The government on Tuesday said the radioactive material found among scrap in Mayapuri early this month most probably came from abroad.
“It is most likely that this equipment (containing Cobalt 60), which was found there, is not registered with the Atomic Energy Regulation Board (AERB). So the logical conclusion is that it came as scrap from abroad,” Minister of State for Atomic Energy Prithviraj Chavan told the Rajya Sabha.
Chavan ruled out the origin of the radioactive material from domestic sources as the country has “very strict mechanism of rules and regulations”.

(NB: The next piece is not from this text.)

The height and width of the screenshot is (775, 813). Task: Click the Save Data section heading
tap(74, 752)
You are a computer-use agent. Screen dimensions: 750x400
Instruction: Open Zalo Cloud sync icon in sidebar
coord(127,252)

The minister added that no operator in the country could buy radiological equipment for treatment without permission of the AERB and even the disposal was also monitored.
Agreeing with members both from ruling and opposition parties that there was no provision for compensation, which was strongly demanded by BJP’s Najma Heptullah to victims of such mishaps, Chavan said, “We need to enact a legislation against nuclear liability.”
The proposed Civil Nuclear Liability Bill is facing strong opposition from the BJP and Left parties whose support is required for passage of the measure in the Upper House.
Chavan said to guard borders against imports of such radioactive materials, the government is installing 12 full container scanners at major ports. He added that two such machines were in operation at Nhava Sheva port at Mumbai.
“We have taken the incident very seriously,” he said in the presence of Prime Minister Manmohan Singh.
Environment Minister Jairam Ramesh said the government would come out with comprehensive guidelines for monitoring e-waste by May 15.